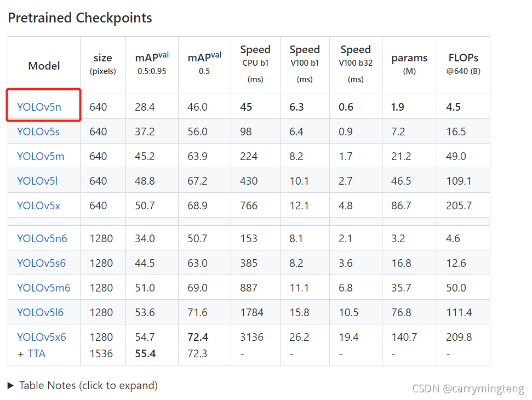This screenshot has height=400, width=532.
Task: Click the Pretrained Checkpoints heading
Action: coord(80,18)

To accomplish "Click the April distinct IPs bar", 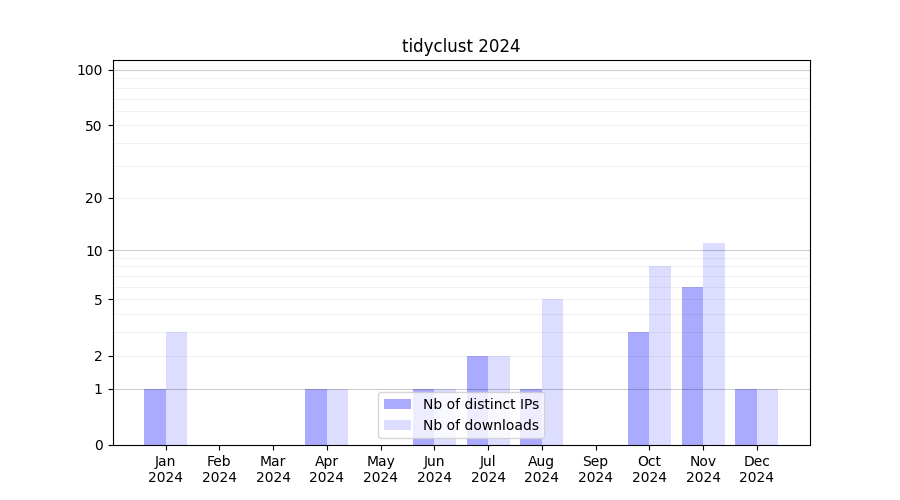I will (x=316, y=417).
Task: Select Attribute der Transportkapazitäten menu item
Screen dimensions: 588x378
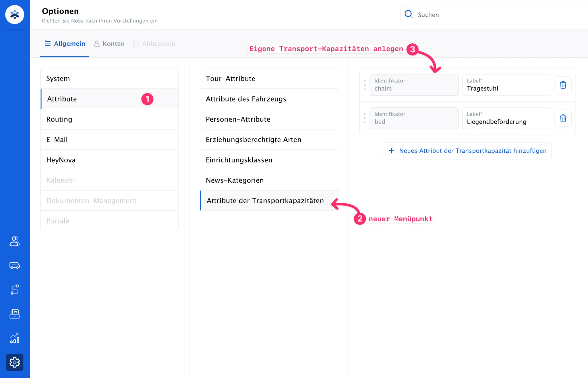Action: pos(269,201)
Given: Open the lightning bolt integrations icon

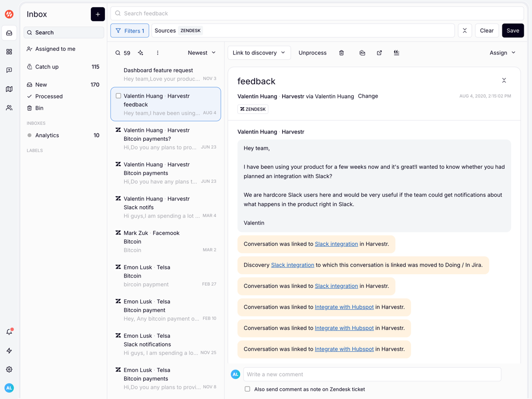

■ ■ ■ ■

_How to complete this task_
Exactly the lines from the one containing "Screen dimensions: 588x378" to the end of the records above, both end lines included, are to be printed, and no pictures with them.

_Task answer_
Screen dimensions: 588x378
Action: pos(269,201)
Given: Open the lightning bolt integrations icon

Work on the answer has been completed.